# Can't use HP LaserJet printer through a TP-Link Print Server to print from my MacBook



## penguinhana (Mar 1, 2010)

I'm using a MacBook, Mac OS 10.5.8. I've downloaded the driver for HP LaserJet m1319f MFP and the printer worked fine when I connect it directly to my MacBook (using USB connection).
The problem is that printer is supposed to be connected to our office network users through a TP-Link Print Server (TL-PS110U). I've tried to use AppleTalk to connect to that print server but my MacBook only recognized that HP printer as a HP Fax machine and I can't print anything.
Can anyone help me with this? Thanks so much!!!


----------



## MisterMe (Mar 1, 2010)

penguinhana said:


> ... the printer worked fine when I connect it directly to my MacBook (using USB connection).
> ...


You cannot use a USB driver over the network. You must use a *CUPS* driver to communicate with your print server over the network.


----------



## penguinhana (Mar 1, 2010)

Oh, the driver I downloaded has something like ...CUPS v1.1, and it still doesn't work. There's something I remember now. When I tried to install the driver for that printer, I ran through the installation process smoothly until it required me to choose the device. But I can't find my printer on the list and it doesn't provide me a method or tool to point to that printer or the print server.
I can only finish the whole installation process when I connect my MacBook directly to the printer. I saw one of the options during the process was "network printer" and "USB printer"... And the time that I completed the whole process, I must have choosen "USB printer" then.
Maybe now my problem is, during the installation of the driver, I couldn't define the printer on the network. (The print server only appearss in AppleTalk later and that require the driver installed already to pick up to complete the printer setup).


----------



## MisterMe (Mar 2, 2010)

penguinhana said:


> ... (The print server only appearss in AppleTalk later and that require the driver installed already to pick up to complete the printer setup).

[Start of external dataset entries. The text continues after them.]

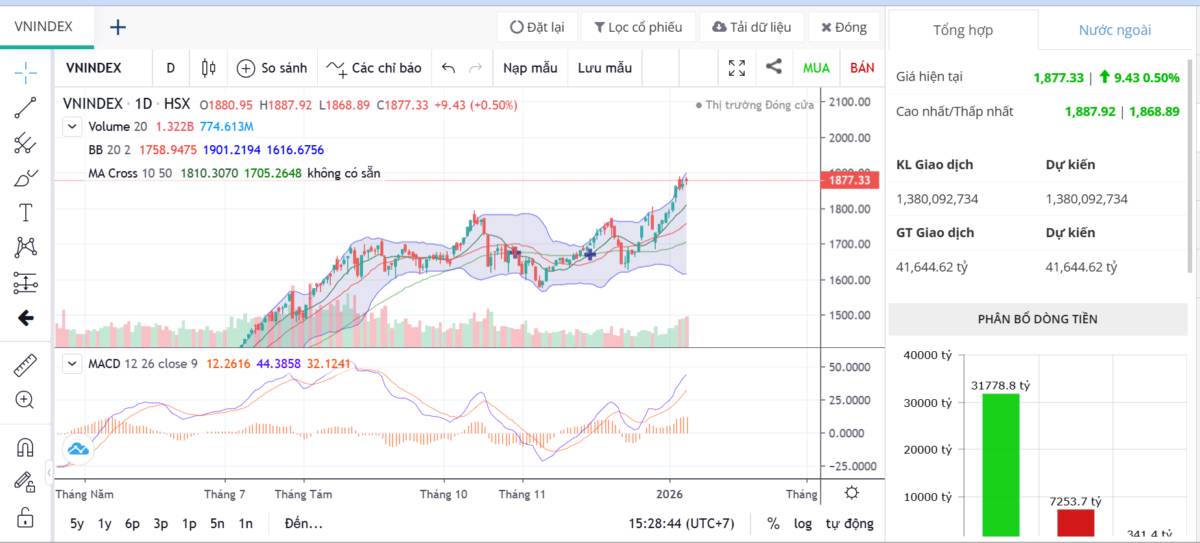Screen dimensions: 1200x543
Task: Select the trend line drawing tool
Action: click(25, 107)
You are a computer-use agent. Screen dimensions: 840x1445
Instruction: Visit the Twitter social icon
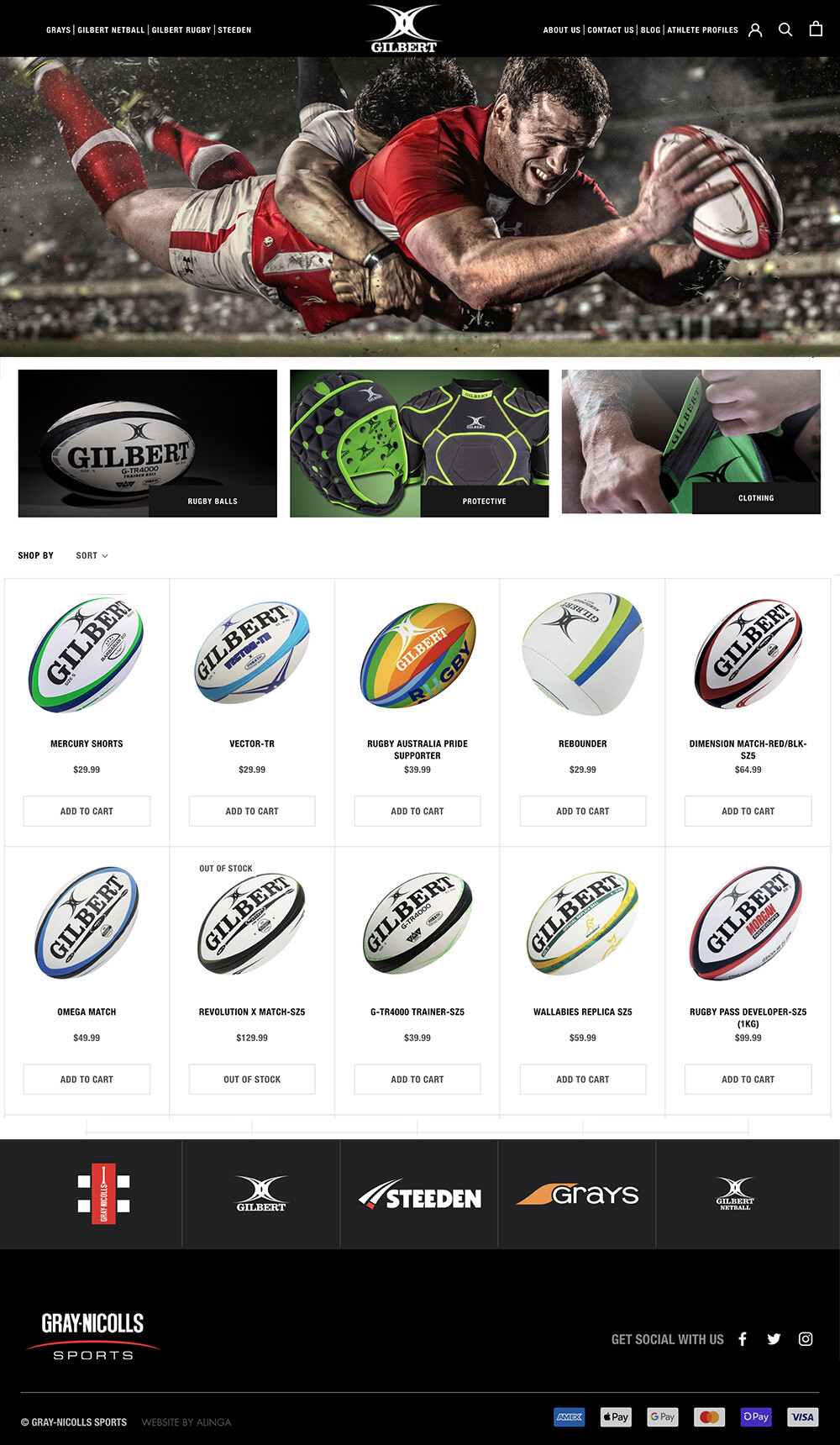click(774, 1339)
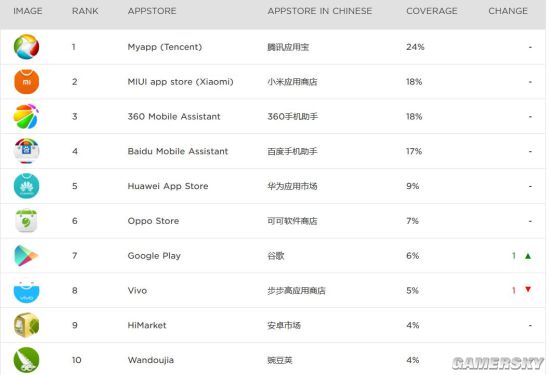This screenshot has height=375, width=550.
Task: Click the HiMarket icon in rank 9
Action: (x=26, y=325)

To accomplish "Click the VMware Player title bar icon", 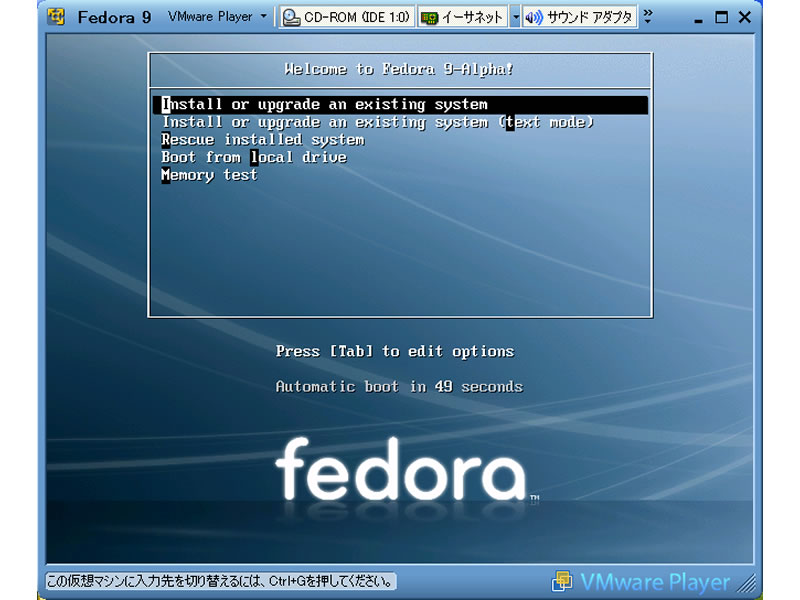I will click(x=57, y=17).
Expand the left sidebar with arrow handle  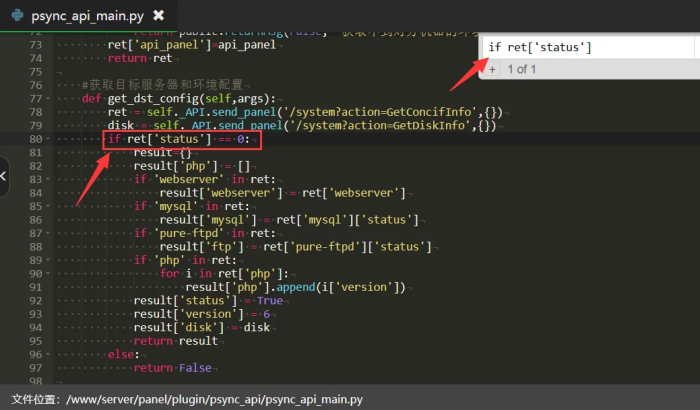5,176
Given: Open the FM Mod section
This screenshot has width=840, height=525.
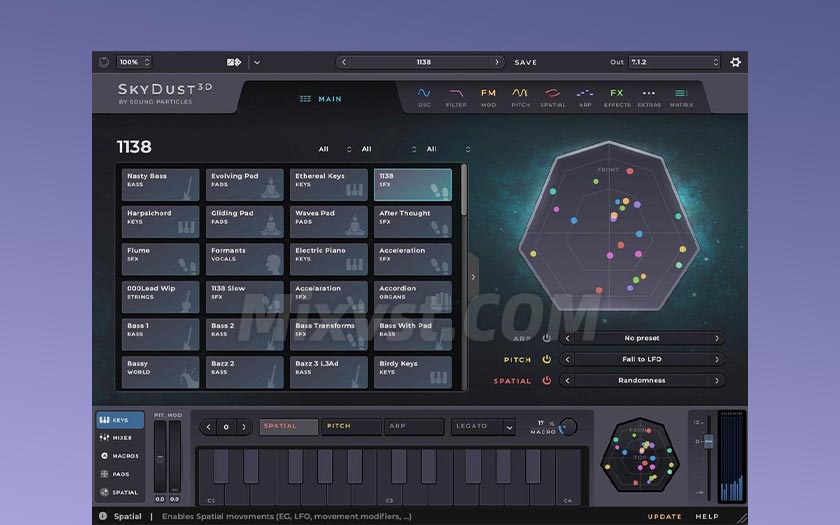Looking at the screenshot, I should click(488, 96).
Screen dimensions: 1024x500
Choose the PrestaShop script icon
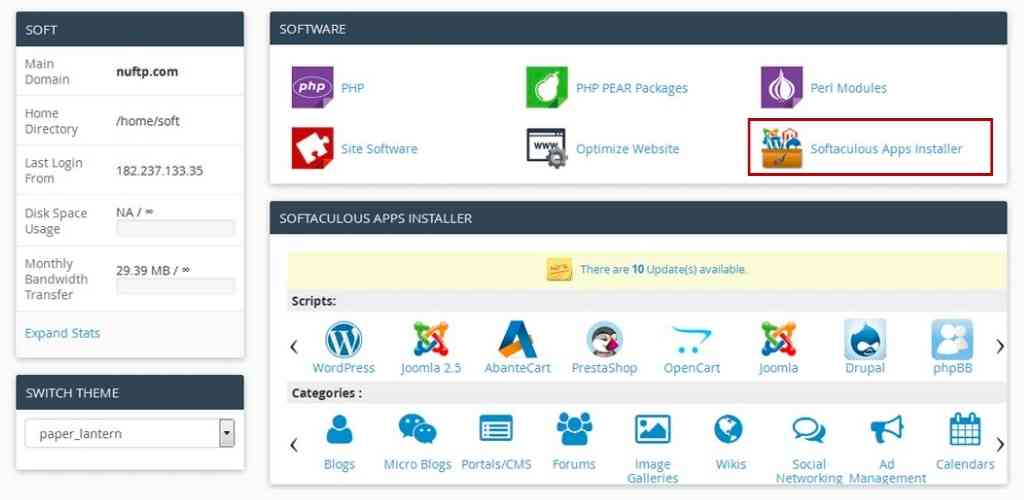tap(604, 340)
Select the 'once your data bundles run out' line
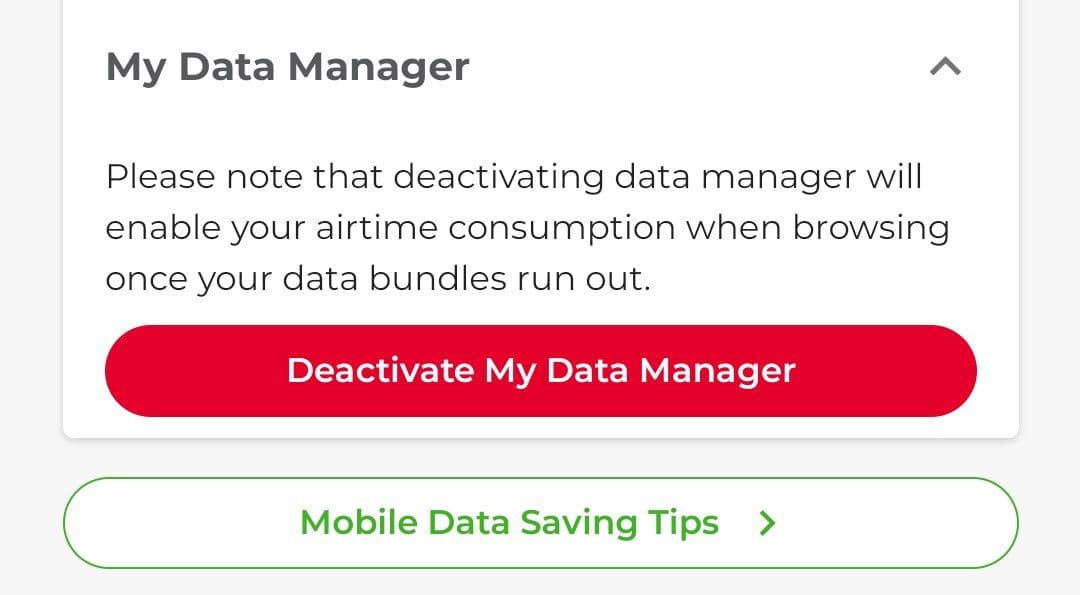1080x595 pixels. pyautogui.click(x=378, y=279)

That's just it. Your print server supports various and sundry IP-based protocols, AppleTalk, and even Microsoft's misbegotten NetBEUI. Except for Bonjour/Rendezvous, however, IP protocols do not autodiscover. You must know the IP address of your print server. If you know your print server's IP address, then setup via one of the IP-based protocols should be straightforward and painless.


----------



## penguinhana (Mar 2, 2010)

I know my print server IP adress. I could ping to it and access to it through it's web-based interface. The thing is, I don't know how to install the driver right. The driver installationg process always goes straight to the point where it requires me to "choose" the right printer from a "list". But I can't see any network printer on that list, so the installation process never ends right.


----------



## MisterMe (Mar 2, 2010)

The LaserJet m1319f MFP is not supported by the Linux Foundation's OpenPrinting Project's *CUPS* drivers. It is not even listed in the Foundation's database. If it is host-based printer, then you are probably SOL as far as networking goes. However, you say it worked while connected directly to your Mac. Host-based printers don't usually work with the Mac. The mystery deepens.


----------



## gsahli (Mar 2, 2010)

It uses the zenographics system:
http://foo2zjs.rkkda.com/ (an open source driver project)
http://foo2zjs.rkkda.com/INSTALL.osx
(I installed it a long time ago, seemed straightforward to me)


----------